Ingredients: 1 large, 2 small beetroot, 4-5 new potatoes, 100g tenderstem broccoli, 1 spring onions, 1 green chilli, 2tbsp chopped chives.

Larder: 50g feta cheese, 4 eggs, oil, salt and pepper (optional extra: 2tbsp pumpkin or sesame seeds).


  • Preheat the oven to 200 degrees C.
  • In a bowl, grate the potatoes and the beetroot. Finely chop the chives, spring onion and deseed and finely slice half the green chilli and add to the bowl. Add 2 eggs and mix well to combine. Season with salt and pepper.

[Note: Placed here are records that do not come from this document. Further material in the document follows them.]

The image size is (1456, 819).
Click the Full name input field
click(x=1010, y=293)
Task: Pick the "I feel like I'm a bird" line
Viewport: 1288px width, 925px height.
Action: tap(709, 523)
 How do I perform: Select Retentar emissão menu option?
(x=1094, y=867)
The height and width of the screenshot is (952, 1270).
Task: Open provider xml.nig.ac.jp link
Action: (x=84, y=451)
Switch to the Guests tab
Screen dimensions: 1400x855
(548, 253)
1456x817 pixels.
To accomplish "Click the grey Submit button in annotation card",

  • Heat a glug of oil in an ovenproof frying pan or casserole dish. Pour the rösti mixture into the pan; spread out and push down gently so that it fills the pan. Cook for approximately 5 minutes, check the underside and when starting to brown, place frying pan in the oven to roast the rösti for 15
  • When the rösti is almost ready, roughly chop and blanche the broccoli for 5 minutes by placing in a saucepan of boiling water.
  • While the broccoli is blanching, poach 2 eggs. To save on washing up, you can poach the eggs in the broccoli water after it’s blanched!
  • When the rösti is browning and crispy, remove from the oven. Serve half the rösti per person with a poached egg and broccoli with crumbled feta and mixed seeds sprinkled on top along with a squeeze of lemon if you have it.